Turn all of the data below into a numbered list, omitting any blank lines.

[Records of locating words and page elements]

=-=-=-=-=

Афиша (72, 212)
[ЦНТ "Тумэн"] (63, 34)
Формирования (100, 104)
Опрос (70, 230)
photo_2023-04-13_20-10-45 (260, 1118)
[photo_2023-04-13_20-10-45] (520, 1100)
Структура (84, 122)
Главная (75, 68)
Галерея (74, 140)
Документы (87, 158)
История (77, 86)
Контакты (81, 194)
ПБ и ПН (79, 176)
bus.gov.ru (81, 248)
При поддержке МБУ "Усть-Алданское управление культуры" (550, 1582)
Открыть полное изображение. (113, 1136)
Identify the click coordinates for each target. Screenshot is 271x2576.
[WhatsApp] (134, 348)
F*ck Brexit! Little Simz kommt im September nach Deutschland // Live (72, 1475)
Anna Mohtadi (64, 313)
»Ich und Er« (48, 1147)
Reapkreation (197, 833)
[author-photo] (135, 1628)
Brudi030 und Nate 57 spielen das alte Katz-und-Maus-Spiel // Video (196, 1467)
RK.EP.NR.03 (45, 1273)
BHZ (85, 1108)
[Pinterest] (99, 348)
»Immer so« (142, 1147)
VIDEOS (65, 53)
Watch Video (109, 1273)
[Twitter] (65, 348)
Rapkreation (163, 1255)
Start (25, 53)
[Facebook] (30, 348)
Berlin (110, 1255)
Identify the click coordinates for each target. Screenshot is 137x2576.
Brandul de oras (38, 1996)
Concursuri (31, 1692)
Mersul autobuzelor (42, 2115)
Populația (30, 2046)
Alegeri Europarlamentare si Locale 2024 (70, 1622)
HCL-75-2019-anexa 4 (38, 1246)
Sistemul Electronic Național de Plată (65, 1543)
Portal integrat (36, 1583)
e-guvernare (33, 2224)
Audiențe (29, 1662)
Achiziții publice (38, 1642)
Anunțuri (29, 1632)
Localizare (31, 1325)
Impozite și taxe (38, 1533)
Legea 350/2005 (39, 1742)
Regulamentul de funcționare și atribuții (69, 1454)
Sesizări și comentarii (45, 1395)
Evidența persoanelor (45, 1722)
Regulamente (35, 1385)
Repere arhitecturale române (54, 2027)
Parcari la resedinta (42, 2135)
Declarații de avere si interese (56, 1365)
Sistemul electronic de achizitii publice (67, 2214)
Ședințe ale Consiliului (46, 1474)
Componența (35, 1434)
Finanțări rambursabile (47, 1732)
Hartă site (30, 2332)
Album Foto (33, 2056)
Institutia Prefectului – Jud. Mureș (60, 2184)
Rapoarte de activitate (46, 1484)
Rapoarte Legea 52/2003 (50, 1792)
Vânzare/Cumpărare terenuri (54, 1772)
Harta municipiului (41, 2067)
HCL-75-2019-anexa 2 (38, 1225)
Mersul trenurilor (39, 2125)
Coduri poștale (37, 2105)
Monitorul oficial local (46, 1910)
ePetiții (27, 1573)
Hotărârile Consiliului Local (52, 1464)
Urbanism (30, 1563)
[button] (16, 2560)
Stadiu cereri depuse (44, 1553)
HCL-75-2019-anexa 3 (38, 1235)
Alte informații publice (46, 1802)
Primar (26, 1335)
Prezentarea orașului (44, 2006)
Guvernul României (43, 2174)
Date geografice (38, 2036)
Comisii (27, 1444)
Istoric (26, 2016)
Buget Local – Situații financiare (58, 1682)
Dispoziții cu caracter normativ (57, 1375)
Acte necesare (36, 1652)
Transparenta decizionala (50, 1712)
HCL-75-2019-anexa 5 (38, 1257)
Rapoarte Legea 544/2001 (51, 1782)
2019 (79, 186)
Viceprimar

=-=-=-=-=

_Response to this task_
1. Афиша (72, 212)
2. [ЦНТ "Тумэн"] (63, 34)
3. Формирования (100, 104)
4. Опрос (70, 230)
5. photo_2023-04-13_20-10-45 (260, 1118)
6. [photo_2023-04-13_20-10-45] (520, 1100)
7. Структура (84, 122)
8. Главная (75, 68)
9. Галерея (74, 140)
10. Документы (87, 158)
11. История (77, 86)
12. Контакты (81, 194)
13. ПБ и ПН (79, 176)
14. bus.gov.ru (81, 248)
15. При поддержке МБУ "Усть-Алданское управление культуры" (550, 1582)
16. Открыть полное изображение. (113, 1136)
17. Identify the click coordinates for each target. Screenshot is 271x2576.
18. [WhatsApp] (134, 348)
19. F*ck Brexit! Little Simz kommt im September nach Deutschland // Live (72, 1475)
20. Anna Mohtadi (64, 313)
21. »Ich und Er« (48, 1147)
22. Reapkreation (197, 833)
23. [author-photo] (135, 1628)
24. Brudi030 und Nate 57 spielen das alte Katz-und-Maus-Spiel // Video (196, 1467)
25. RK.EP.NR.03 (45, 1273)
26. BHZ (85, 1108)
27. [Pinterest] (99, 348)
28. »Immer so« (142, 1147)
29. VIDEOS (65, 53)
30. Watch Video (109, 1273)
31. [Twitter] (65, 348)
32. Rapkreation (163, 1255)
33. Start (25, 53)
34. [Facebook] (30, 348)
35. Berlin (110, 1255)
36. Identify the click coordinates for each target. Screenshot is 137x2576.
37. Brandul de oras (38, 1996)
38. Concursuri (31, 1692)
39. Mersul autobuzelor (42, 2115)
40. Populația (30, 2046)
41. Alegeri Europarlamentare si Locale 2024 (70, 1622)
42. HCL-75-2019-anexa 4 (38, 1246)
43. Sistemul Electronic Național de Plată (65, 1543)
44. Portal integrat (36, 1583)
45. e-guvernare (33, 2224)
46. Audiențe (29, 1662)
47. Achiziții publice (38, 1642)
48. Anunțuri (29, 1632)
49. Localizare (31, 1325)
50. Impozite și taxe (38, 1533)
51. Legea 350/2005 (39, 1742)
52. Regulamentul de funcționare și atribuții (69, 1454)
53. Sesizări și comentarii (45, 1395)
54. Evidența persoanelor (45, 1722)
55. Regulamente (35, 1385)
56. Repere arhitecturale române (54, 2027)
57. Parcari la resedinta (42, 2135)
58. Declarații de avere si interese (56, 1365)
59. Sistemul electronic de achizitii publice (67, 2214)
60. Ședințe ale Consiliului (46, 1474)
61. Componența (35, 1434)
62. Finanțări rambursabile (47, 1732)
63. Hartă site (30, 2332)
64. Album Foto (33, 2056)
65. Institutia Prefectului – Jud. Mureș (60, 2184)
66. Rapoarte de activitate (46, 1484)
67. Rapoarte Legea 52/2003 (50, 1792)
68. Vânzare/Cumpărare terenuri (54, 1772)
69. Harta municipiului (41, 2067)
70. HCL-75-2019-anexa 2 (38, 1225)
71. Mersul trenurilor (39, 2125)
72. Coduri poștale (37, 2105)
73. Monitorul oficial local (46, 1910)
74. ePetiții (27, 1573)
75. Hotărârile Consiliului Local (52, 1464)
76. Urbanism (30, 1563)
77. [button] (16, 2560)
78. Stadiu cereri depuse (44, 1553)
79. HCL-75-2019-anexa 3 (38, 1235)
80. Alte informații publice (46, 1802)
81. Primar (26, 1335)
82. Prezentarea orașului (44, 2006)
83. Guvernul României (43, 2174)
84. Date geografice (38, 2036)
85. Comisii (27, 1444)
86. Istoric (26, 2016)
87. Buget Local – Situații financiare (58, 1682)
88. Dispoziții cu caracter normativ (57, 1375)
89. Acte necesare (36, 1652)
90. Transparenta decizionala (50, 1712)
91. HCL-75-2019-anexa 5 (38, 1257)
92. Rapoarte Legea 544/2001 (51, 1782)
93. 2019 (79, 186)
94. Viceprimar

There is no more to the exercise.